Document extract =
>>

One of my favourite mind games is to try to discover unifications of human behaviour. My current thinking has focussed upon my potential aspergers syndrome.

Aspergers/Autism is seen by some researchers as an ‘Intense world’ syndrome – the senses and emotions are regularly overloaded by situations that would not normally do so in neuro-typicals. This is much like an amplification of introversion, which is itself a condition that probably lies on the autism spectrum. By contrast, extroverts are often thrill seeking to avoid sensory and emotional under-load.

One consequence of an intense world for introverts and autistic people is that they necessarily seek ways to avoid overload. One aspect to that avoidance is to try to maintain a sense of order in their life experiences.

I theorise that from that one behaviour comes at least three autistic characteristics.

  1. A need for routine. Loss of routine, by corollary, can therefore become intensely uncomfortable
  2. A heightened sense of expectation that life will be pan out as hoped. It hurts too much that when someone does not do what they say they will do as the world loses order again.
  3. By the same token, this expectation can create a strong sense of justice in autistic people. That rules should be followed – that a double yellow line should never be parked on. The sense of justice so strong here that it can blind to exceptions where unloading is indeed permitted on double yellow lines.

One of my own recurring difficulties is where expectation is not met. If I walk along the pavement towards a a group of 3 who straddle the whole pavement, I expect them to yield – I do not expect to have to walk into the road. But life is messy, people get engrossed in conversation and this does not always happen. But the sense of injustice that results is enormous, even unreasonably so, and therefore hard to reason away, although I do manage to do so.

A better example is maybe where I was supported by a diagnosed autistic man to proof-read one of my books. He had assumed that it was reasonable to expect me to go through the points he raised in his review, one by one, in their entirety. He did not voice this expectation before undertaking the work, for which I thanked him appropriately. But when I disagreed – that I did not need to painstakingly go through each point – he became enormously agitated. He was really angry and very frustrated, threatening to smear my name across the internet.

This is understandable if your emotions are heavily linked to expectations. We all do that. It is just that autistic people do it more intensely as they feel the world more intensely.

<<

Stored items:
>>

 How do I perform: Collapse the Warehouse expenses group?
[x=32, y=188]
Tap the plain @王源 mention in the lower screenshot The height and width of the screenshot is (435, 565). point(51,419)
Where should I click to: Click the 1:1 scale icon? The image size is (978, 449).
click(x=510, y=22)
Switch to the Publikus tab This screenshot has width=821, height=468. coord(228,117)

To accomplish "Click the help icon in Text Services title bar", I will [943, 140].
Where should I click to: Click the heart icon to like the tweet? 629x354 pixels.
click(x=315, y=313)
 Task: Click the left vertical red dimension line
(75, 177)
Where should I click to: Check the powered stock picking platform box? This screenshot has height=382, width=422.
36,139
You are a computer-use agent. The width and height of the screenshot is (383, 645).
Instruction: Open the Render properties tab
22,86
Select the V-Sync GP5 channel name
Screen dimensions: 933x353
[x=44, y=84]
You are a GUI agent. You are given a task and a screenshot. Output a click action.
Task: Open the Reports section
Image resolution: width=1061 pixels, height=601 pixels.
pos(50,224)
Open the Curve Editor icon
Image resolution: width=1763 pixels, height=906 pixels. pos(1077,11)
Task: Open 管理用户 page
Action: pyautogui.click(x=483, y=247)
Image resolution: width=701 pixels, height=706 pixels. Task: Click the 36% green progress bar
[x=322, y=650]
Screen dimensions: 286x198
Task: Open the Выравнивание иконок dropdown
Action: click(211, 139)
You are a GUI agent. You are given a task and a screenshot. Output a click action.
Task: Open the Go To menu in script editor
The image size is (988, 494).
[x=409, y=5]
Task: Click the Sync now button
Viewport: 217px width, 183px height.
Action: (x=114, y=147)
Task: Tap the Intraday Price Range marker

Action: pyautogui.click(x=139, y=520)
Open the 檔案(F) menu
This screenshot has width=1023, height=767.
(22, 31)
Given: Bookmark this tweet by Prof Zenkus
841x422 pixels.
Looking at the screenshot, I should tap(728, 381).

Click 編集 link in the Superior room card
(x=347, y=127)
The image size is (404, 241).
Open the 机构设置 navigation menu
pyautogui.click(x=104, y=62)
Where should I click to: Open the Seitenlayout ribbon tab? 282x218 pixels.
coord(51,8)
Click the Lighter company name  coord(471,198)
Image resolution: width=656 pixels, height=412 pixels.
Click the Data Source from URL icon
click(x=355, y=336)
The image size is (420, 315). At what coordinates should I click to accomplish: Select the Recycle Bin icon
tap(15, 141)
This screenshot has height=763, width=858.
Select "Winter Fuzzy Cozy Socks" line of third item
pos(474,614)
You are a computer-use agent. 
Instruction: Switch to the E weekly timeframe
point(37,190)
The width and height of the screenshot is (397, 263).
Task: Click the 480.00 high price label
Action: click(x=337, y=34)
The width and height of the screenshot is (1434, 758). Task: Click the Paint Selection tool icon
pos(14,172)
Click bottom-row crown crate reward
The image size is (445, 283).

<<

Problem to solve =
In the text on autism and expectation, copy the part starting with "I theorise that" and going on through "double yellow lines.".

Completed exercise =
I theorise that from that one behaviour comes at least three autistic characteristics.

  1. A need for routine. Loss of routine, by corollary, can therefore become intensely uncomfortable
  2. A heightened sense of expectation that life will be pan out as hoped. It hurts too much that when someone does not do what they say they will do as the world loses order again.
  3. By the same token, this expectation can create a strong sense of justice in autistic people. That rules should be followed – that a double yellow line should never be parked on. The sense of justice so strong here that it can blind to exceptions where unloading is indeed permitted on double yellow lines.